25. We also note that the Corporate Debtor had strongly pleaded before the Adjudicating Authority that the Respondent No. 1 did not provide goods and services to them and neither raised any invoices and hence in the absence of operational debt, the jurisdictional precondition for initiation of Section 9 IBC proceedings was non-existent. It was also urged that since this was a dispute arising out of a profit-sharing arrangement, it is either for the Commercial Court to go into the details or be resolved by invoking the Arbitration clause as provided in the Agreement.
26. While we do not agree that invoices are to be necessarily raised by any Operational Creditor in support of their claim for outstanding dues, we find that the Adjudicating Authority has rather cursorily glossed over the other arguments raised by the Corporate Debtor in this regard and merely on the pretext that the Respondent 1 had supplied Cathlab equipment to the Corporate Debtor and made payments of Rs. 5 lakhs on 30.11.2019 and 30.12.2019 before and after the issue of Demand Notice has proceeded to admit the Section 9 petition.
27. It is of paramount importance to keep in mind the objectives of IBC which is, inter-alia, to promote entrepreneurship, maximize value of assets, make available credit, and balance the interest of all stakeholders, in a time bound manner. It is therefore equally important to always remain alert and cautious so as to prevent any stakeholder from taking any undue benefit of the provisions of the IBC and obligates that the nature of transactions alleged in a Section 9 petition gets properly examined and analysed so that the Corporate Debtor is not dragged into the rigours of the CIRP for facile reasons.

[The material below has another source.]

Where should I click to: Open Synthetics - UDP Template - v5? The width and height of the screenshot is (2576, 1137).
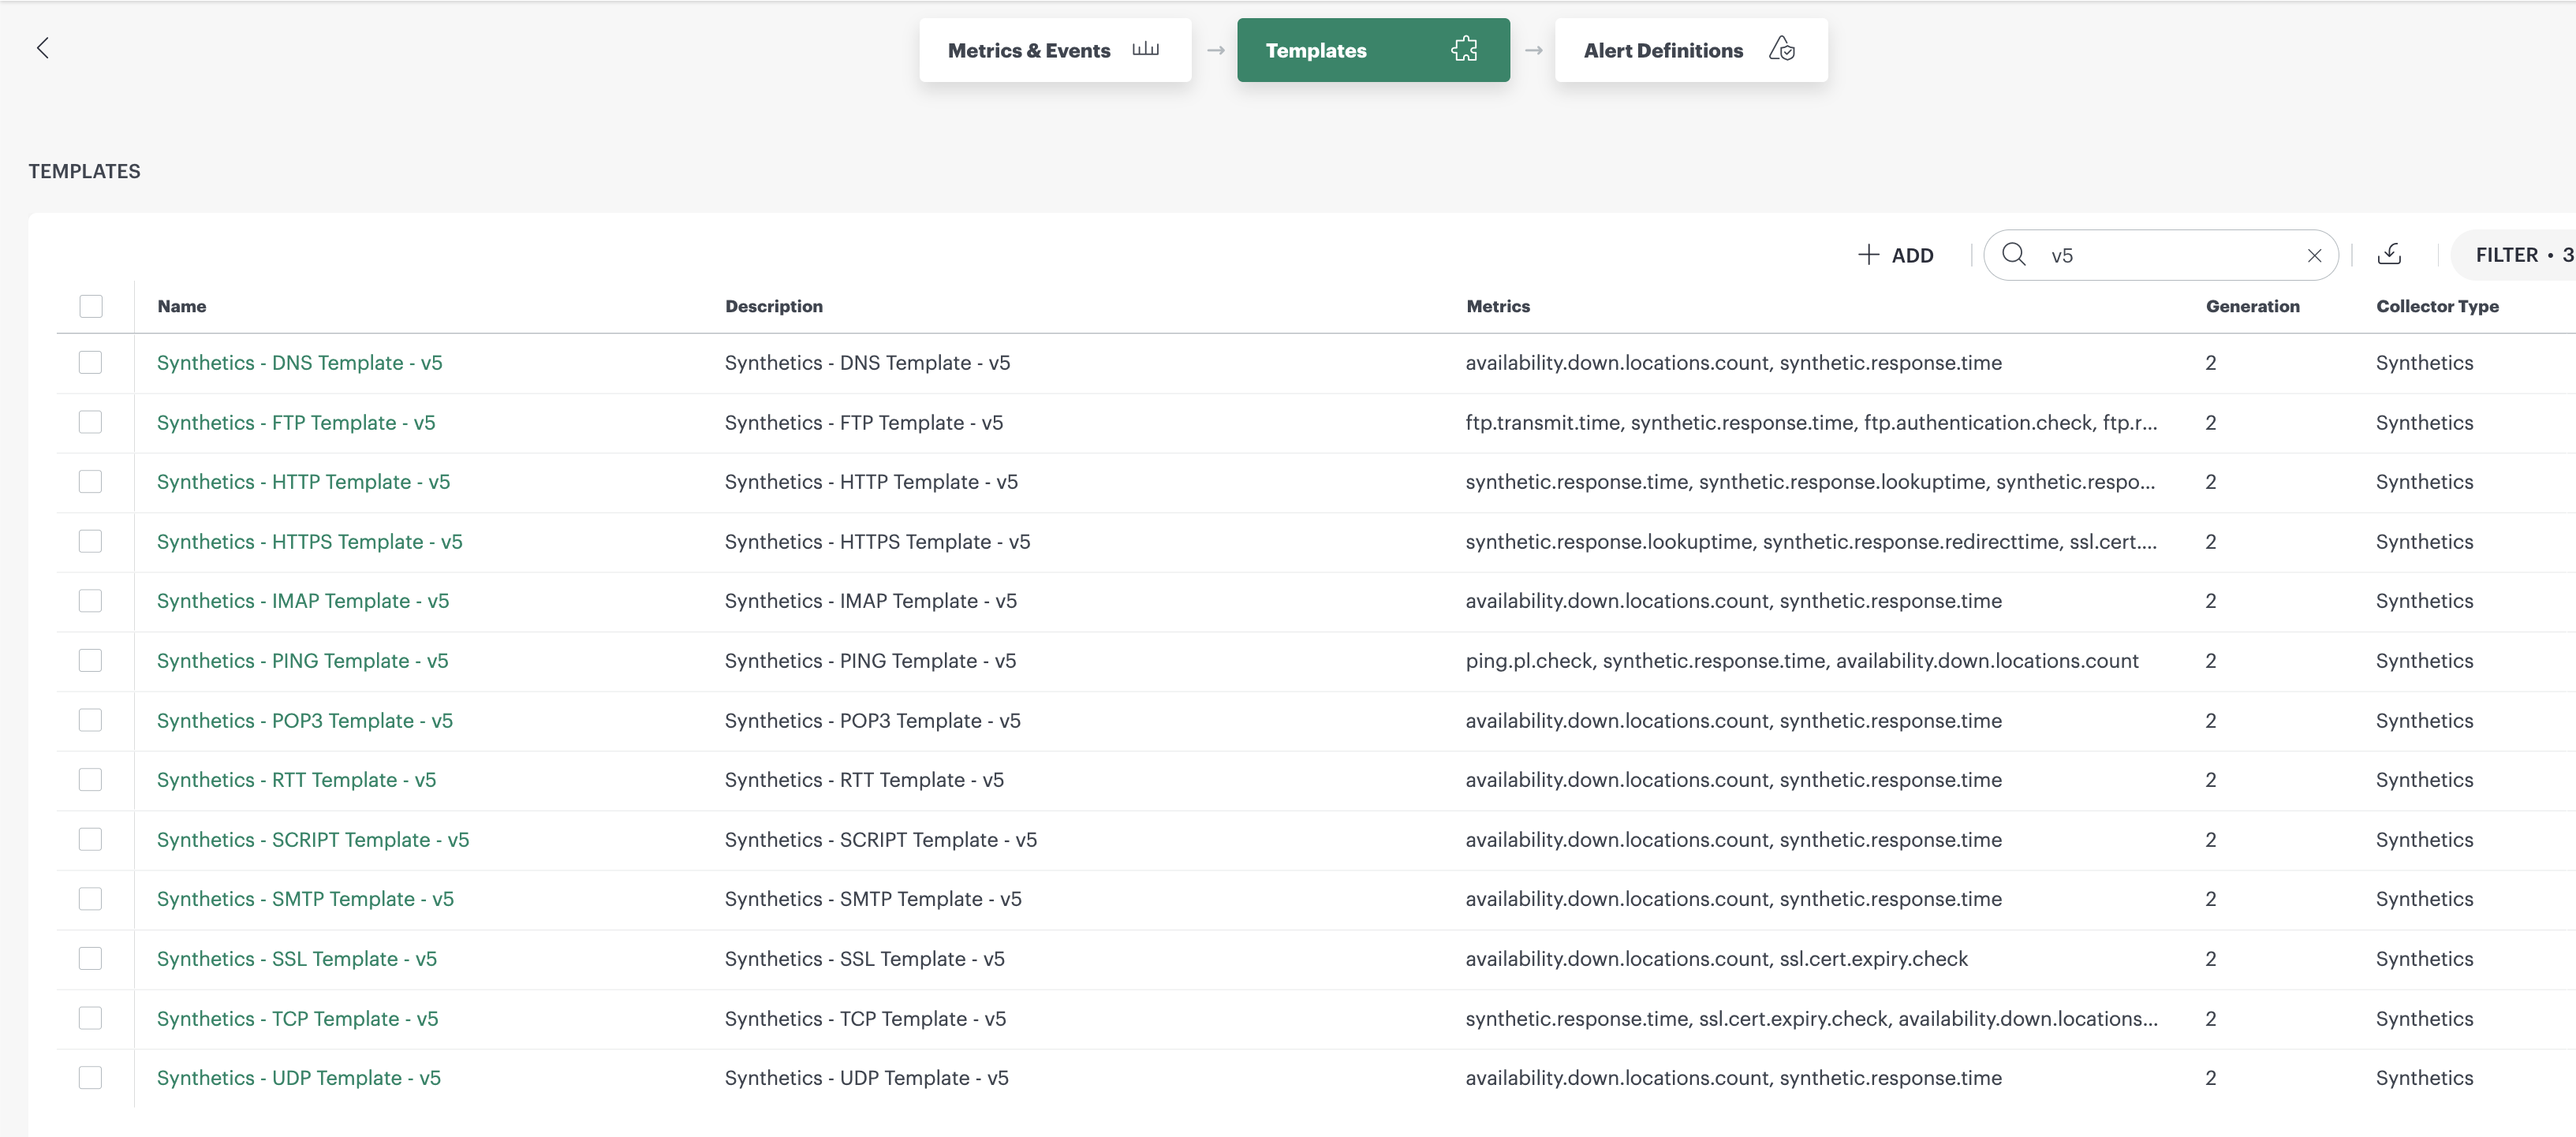tap(298, 1077)
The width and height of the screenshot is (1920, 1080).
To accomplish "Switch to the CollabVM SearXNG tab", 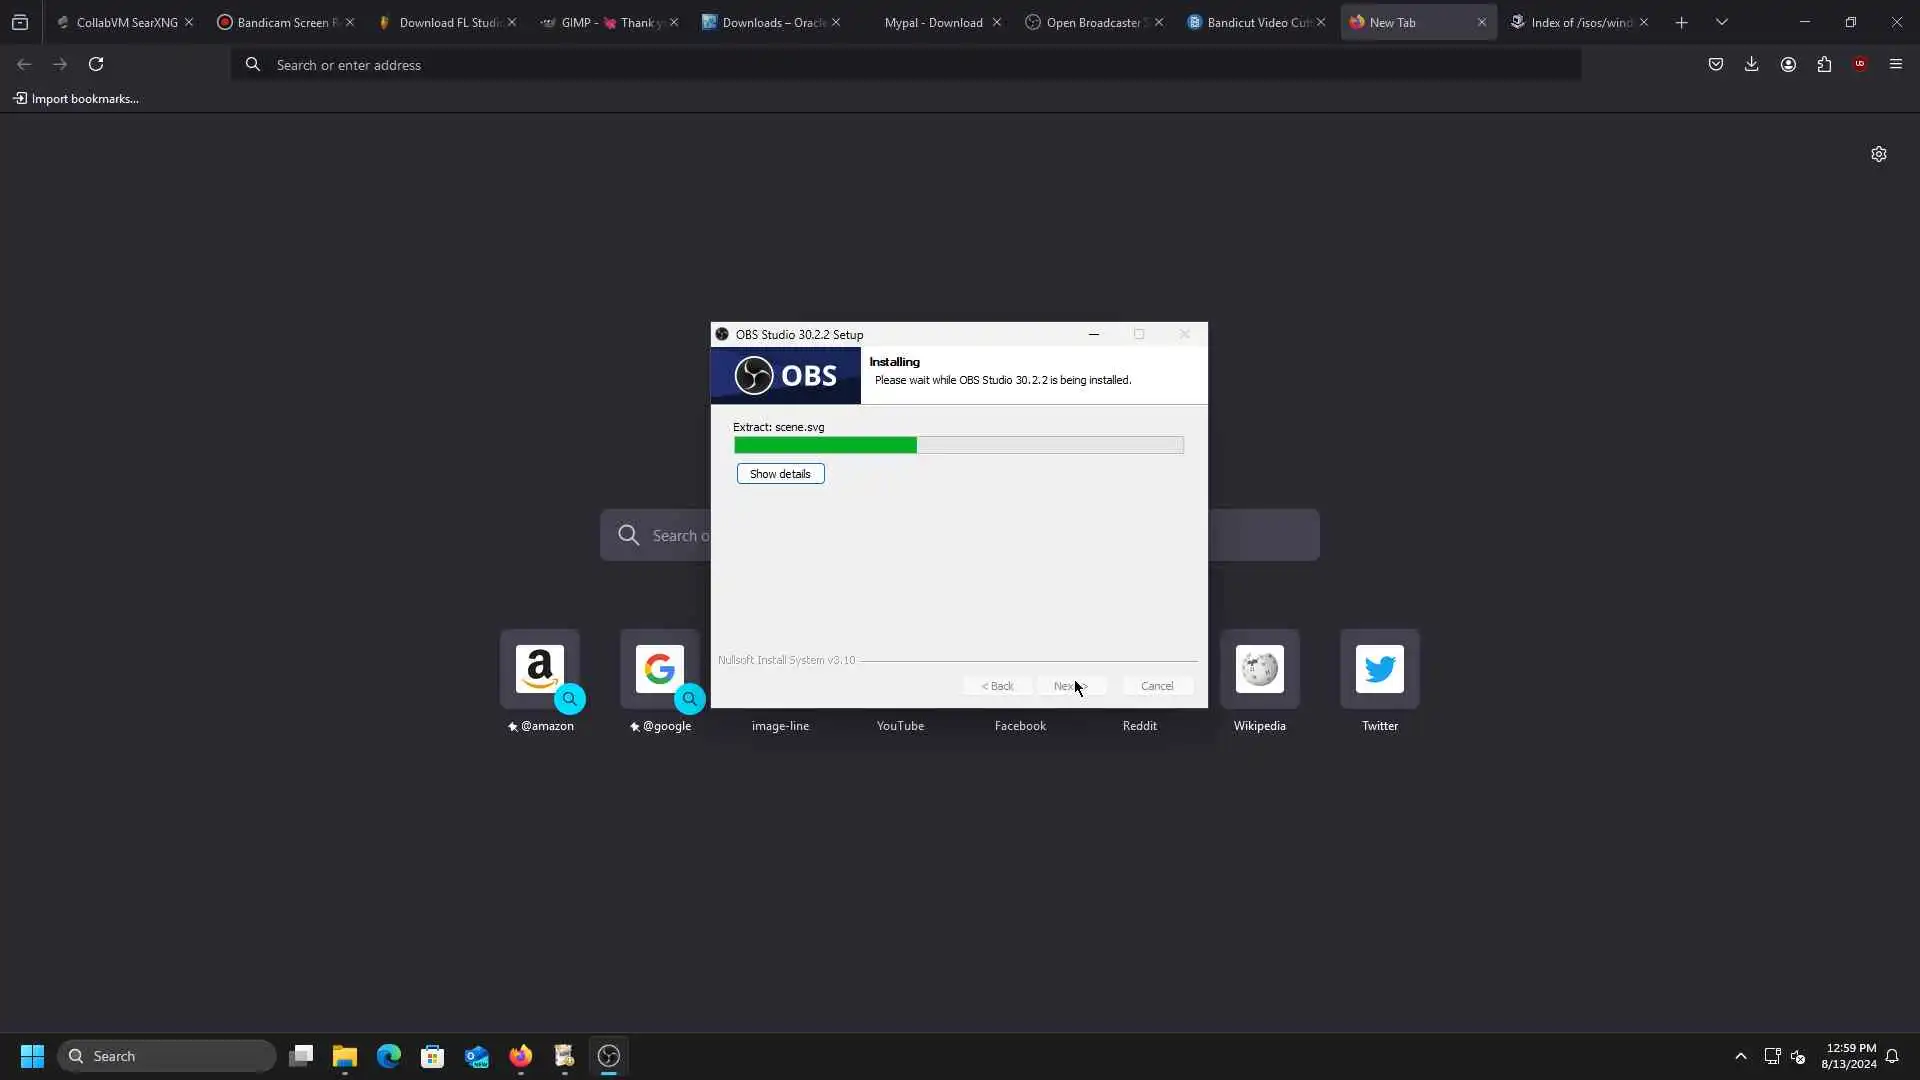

28. In the present matter, the clauses of the agreement entered between the two parties, who are described as “general profit sharing partners” therein, furnish the key to the minds of the makers of this agreement. The clauses of the agreement disclose an intent that both parties shall exercise joint control over the SRV Heart Centre and will be accountable to each other for their respective acts with reference to the functioning of the Cathlab. We also note that both the parties also combined their investments, property, efforts, resources, skill and knowledge in this unit. There are unmistakeable signs of reciprocal rights and obligations contained in the agreement besides evidence of common participation/joint control in the management as well as sharing of profits and losses. When shared control of interest or enterprise and shared liability for profit and losses is so clearly manifested, it cannot be denied that both parties are implicit partners and co-adventurers in the Cathlab venture rather than one being a consumer and the other a service provider. From the material on record, facts and circumstances there arises no clear or unambiguous jural relationship between the two parties as one of Corporate Debtor and Operational Creditor. Rather both the Corporate Debtor and Respondent 1 are like the principal as well as the agent of the other party. This spirit is not only captured in the body of the agreement but also demonstrated in the actions and conduct of both parties in their role as “general profit sharing partners”. Thus, for the above reasons, we are not inclined to agree with the contention of the Respondent No. 1 that the outstanding amount so claimed constitutes an operational debt under the IBC. As we hold that the claim is not in the nature of Operational debt, we need not go further to examine whether there was any default in respect of a debt which had become due and payable and whether it was laced with pre- existing dispute.
29. With the aforesaid discussion, we are of the considered view that the Adjudicating Authority has erroneously admitted the application under Section 9 of the We therefore set aside the impugned order. The orders passed by the Adjudicating Authority initiating CIRP against the Corporate Debtor and appointing Interim Resolution Professional and all other orders pursuant to impugned order are declared illegal and set aside. The Corporate Debtor company is released from the rigours of CIRP and is allowed to function independently through its board of directors with immediate effect. The appeal is allowed with the aforesaid observations. With this IA No. 1321 of 2022 also stands disposed of. No order as to costs.